Little describió la pandemia de la COVID-19 como un punto de inflexión para el consumo de aceite de oliva en EE. UU., ya que más consumidores aprendieron a cocinar con aceite de oliva en casa y llegaron a valorar el aceite de oliva virgen extra a pesar del aumento de los precios.
«Observamos un gran repunte en las ventas durante la pandemia, y este se ha mantenido estable desde entonces», declaró Little a Olive Oil Times en una entrevista separada realizada en 2022.
Little cree que los consumidores se han informado más sobre el aceite de oliva virgen extra en los últimos años y ahora están menos dispuestos a sustituirlo por aceite de oliva de menor calidad u otros tipos de aceites comestibles.
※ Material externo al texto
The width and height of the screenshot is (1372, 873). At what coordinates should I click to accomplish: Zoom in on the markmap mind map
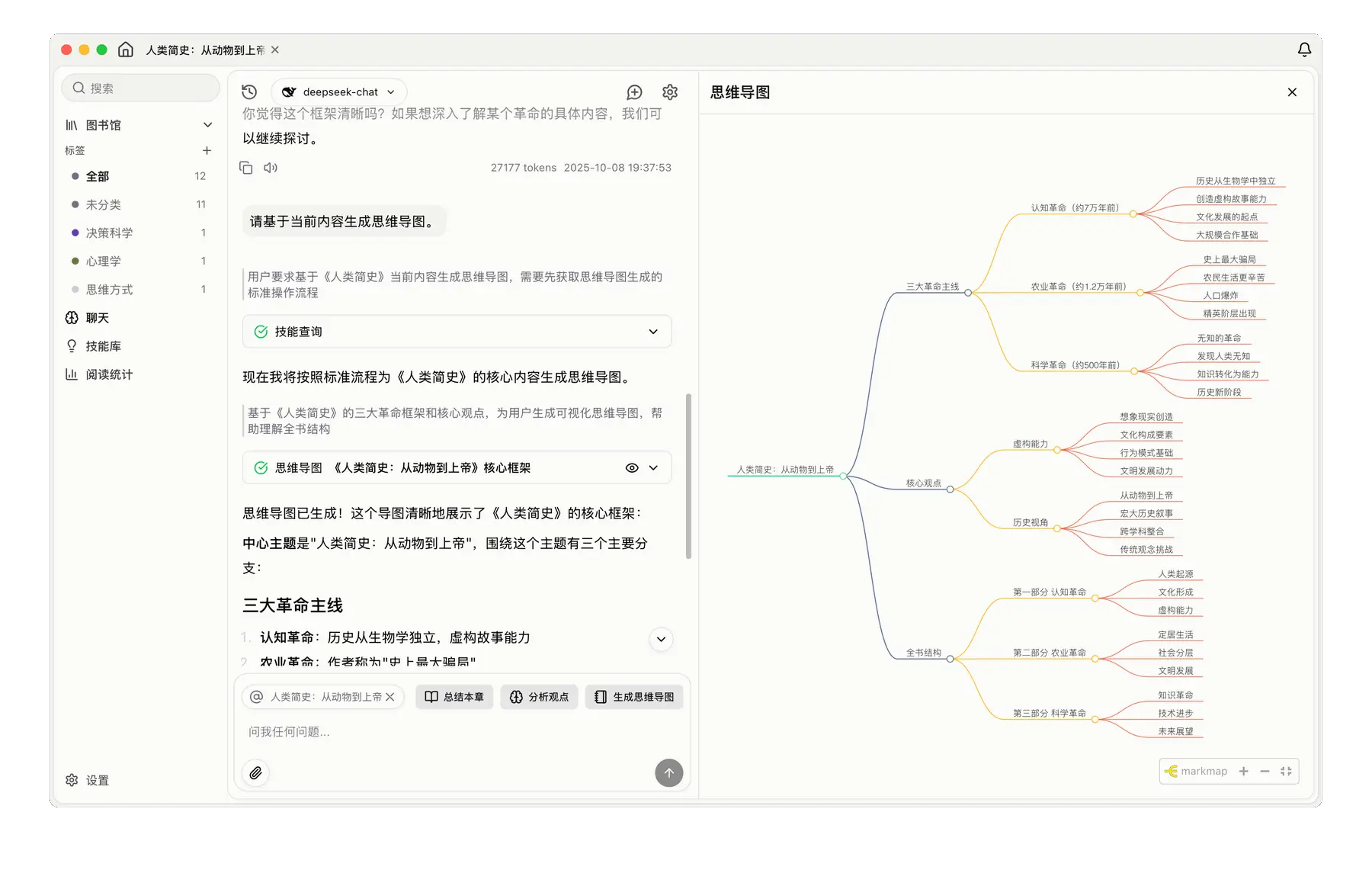(1243, 772)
Las cifras de consumo en el país respaldan su teoría.
Aunque reconoció la importancia del comercio eléctrono para las ventas de aceite de oliva, Little dijo que el objetivo principal de la empresa es vender a restarantes y al sector de la restranción.
Con ese fin, la obtención de premios, como el Premio de Plata que Corto Olive ganó en el Concurso Mundial de Aceite de Oliva NYIOOC 2023 por su Koroneiki de intensidad media, ayudó a la empresa a reforzar su reputación como proveedor fiable y de alta calidad.

Corto Olive es el segundo mayor productor de aceite de oliva de Estados Unidos. (Foto: Alexander Rubin)
Corto Olive también se esfuerza por destacar en el competitivo mercado de la restauración al combinar su aceite de oliva virgen extra con otros sabores frescos de California para producir una gama de aceites de oliva aromatizados.
El método Agrumato de la empresa se inspiró en Nonno Amerigo, de la familia Corto, y en sus recuerdos de infancia de la cosecha de aceitunas en Italia.
El proceso consiste en moler y extraer en frío las aceitunas simultáneamente con ingredientes frescos de temporada cultivados en California, como el chile, la hierba limón y la albahaca.
De cara al futuro, Little tiene previsto seguir ampliando las operaciones de Corto, apostando por que las aceitunas seguirán prosperando en California y que la cultura del aceite de oliva se expandirá en Estados Unidos.
«Creo que las aceitunas son una buena apuesta a largo plazo», afirmó Little. «Seguimos buscando activamente productores para plantar y ampliando nosotros mismos la superficie cultivada. Seguimos muy esperanzados con el futuro».